Exercise>
Copy the items word for word, from the first line through the line that contains "The width and height of the screenshot is (830, 826).", including that line.

Material to process>

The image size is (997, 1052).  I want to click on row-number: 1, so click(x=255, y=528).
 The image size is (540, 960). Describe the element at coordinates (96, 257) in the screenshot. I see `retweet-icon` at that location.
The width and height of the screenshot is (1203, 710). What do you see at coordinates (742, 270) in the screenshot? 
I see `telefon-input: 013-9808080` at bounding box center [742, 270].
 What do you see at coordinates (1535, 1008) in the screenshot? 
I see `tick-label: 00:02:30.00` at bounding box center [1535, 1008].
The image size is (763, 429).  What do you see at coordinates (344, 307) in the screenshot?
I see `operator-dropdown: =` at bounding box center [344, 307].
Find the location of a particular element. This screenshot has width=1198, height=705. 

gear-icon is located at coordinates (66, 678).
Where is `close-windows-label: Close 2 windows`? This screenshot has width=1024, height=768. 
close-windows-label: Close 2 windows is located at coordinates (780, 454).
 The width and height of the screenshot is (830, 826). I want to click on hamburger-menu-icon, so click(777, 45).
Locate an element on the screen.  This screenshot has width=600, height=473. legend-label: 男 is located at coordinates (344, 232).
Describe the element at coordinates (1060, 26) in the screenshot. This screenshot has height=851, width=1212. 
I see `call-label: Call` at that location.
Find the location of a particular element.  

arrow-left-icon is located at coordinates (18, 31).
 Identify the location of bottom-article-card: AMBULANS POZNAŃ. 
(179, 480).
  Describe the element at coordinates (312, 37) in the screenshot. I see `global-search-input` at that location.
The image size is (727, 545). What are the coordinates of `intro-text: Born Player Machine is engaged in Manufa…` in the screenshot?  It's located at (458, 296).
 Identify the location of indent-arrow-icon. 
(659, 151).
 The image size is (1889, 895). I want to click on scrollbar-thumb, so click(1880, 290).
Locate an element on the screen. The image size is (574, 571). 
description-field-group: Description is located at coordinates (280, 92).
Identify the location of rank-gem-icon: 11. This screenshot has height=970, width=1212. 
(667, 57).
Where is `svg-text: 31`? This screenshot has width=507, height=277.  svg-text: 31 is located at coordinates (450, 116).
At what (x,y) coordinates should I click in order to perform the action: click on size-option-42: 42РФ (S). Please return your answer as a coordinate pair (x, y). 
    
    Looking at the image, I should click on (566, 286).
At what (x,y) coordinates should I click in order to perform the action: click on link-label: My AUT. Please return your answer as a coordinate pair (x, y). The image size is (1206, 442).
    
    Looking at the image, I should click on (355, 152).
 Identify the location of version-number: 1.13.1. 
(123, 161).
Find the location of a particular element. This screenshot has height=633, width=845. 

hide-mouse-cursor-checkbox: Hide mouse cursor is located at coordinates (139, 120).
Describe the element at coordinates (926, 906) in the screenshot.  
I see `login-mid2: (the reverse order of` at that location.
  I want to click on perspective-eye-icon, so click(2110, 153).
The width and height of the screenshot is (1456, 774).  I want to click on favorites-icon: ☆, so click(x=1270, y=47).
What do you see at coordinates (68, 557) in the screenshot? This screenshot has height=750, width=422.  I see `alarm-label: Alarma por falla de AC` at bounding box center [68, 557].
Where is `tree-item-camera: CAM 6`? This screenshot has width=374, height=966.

Response for this exercise>
The image size is (997, 1052).  I want to click on row-number: 1, so click(x=255, y=528).
 The image size is (540, 960). Describe the element at coordinates (96, 257) in the screenshot. I see `retweet-icon` at that location.
The width and height of the screenshot is (1203, 710). What do you see at coordinates (742, 270) in the screenshot? 
I see `telefon-input: 013-9808080` at bounding box center [742, 270].
 What do you see at coordinates (1535, 1008) in the screenshot? 
I see `tick-label: 00:02:30.00` at bounding box center [1535, 1008].
The image size is (763, 429).  What do you see at coordinates (344, 307) in the screenshot?
I see `operator-dropdown: =` at bounding box center [344, 307].
Find the location of a particular element. This screenshot has width=1198, height=705. 

gear-icon is located at coordinates (66, 678).
Where is `close-windows-label: Close 2 windows`? This screenshot has width=1024, height=768. 
close-windows-label: Close 2 windows is located at coordinates (780, 454).
 The width and height of the screenshot is (830, 826). I want to click on hamburger-menu-icon, so click(777, 45).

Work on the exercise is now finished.